Exercise instructions: Could you copy the forum post below about a US labor party between "Personally I doubt" and "US party system.", inclusive, and swap "vote splitting" for "splitting the vote"?

Selected extract:
+ + + + +

Post by Vic Dale » Thu Oct 09, 2008 6:43 am

RF wrote:
Vic Dale wrote:
I have been watching the development of an insipient labour party in the USA to be based on the trade unions. When that particular horse starts to run, things will get very interesting over there. It has been in existence with an elected steering commitee for some 12 years now, but the unions are hesitant to launch the party forward into elections for fear that they may tip the balance and let the republicans in, despite the fact that it has the support of many millions of US workers.

Personally I doubt there could ever be a good time to launch a political party...

Vic Dale
Why not use the existing structure of the US Democratic Party?

Incidently the issue of vote splitting is not as great as it might seem, given the loose nature of the US party system.
If working people are to be properly represented they must have their own independent political party. The bat and ball game of repubilcans and democrats has seen the decline of the US economy and with increasing erosion of workers rights and health provision. If they get seriously ill they die. Many would prefer not to be told if they are seriously ill so they won't be encourged to spend what little money the family has managed to save - saving them. Instead of doctors, many Americans go to quacks and charlatans who offer affordable, though often completely ineffective remedies. That is why there is so much religious fervour there. They have little else but prayer.

+ + + + +

Data:

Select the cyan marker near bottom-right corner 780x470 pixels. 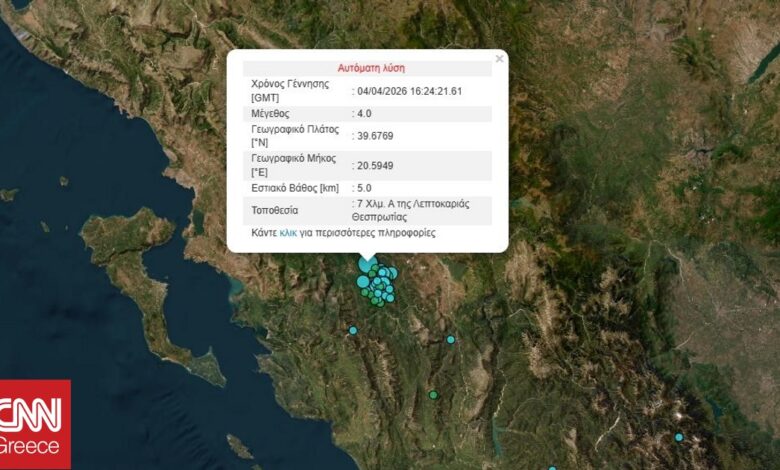point(678,437)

+ + + + +

Response area:
Personally I doubt there could ever be a good time to launch a political party...

Vic Dale
Why not use the existing structure of the US Democratic Party?

Incidently the issue of splitting the vote is not as great as it might seem, given the loose nature of the US party system.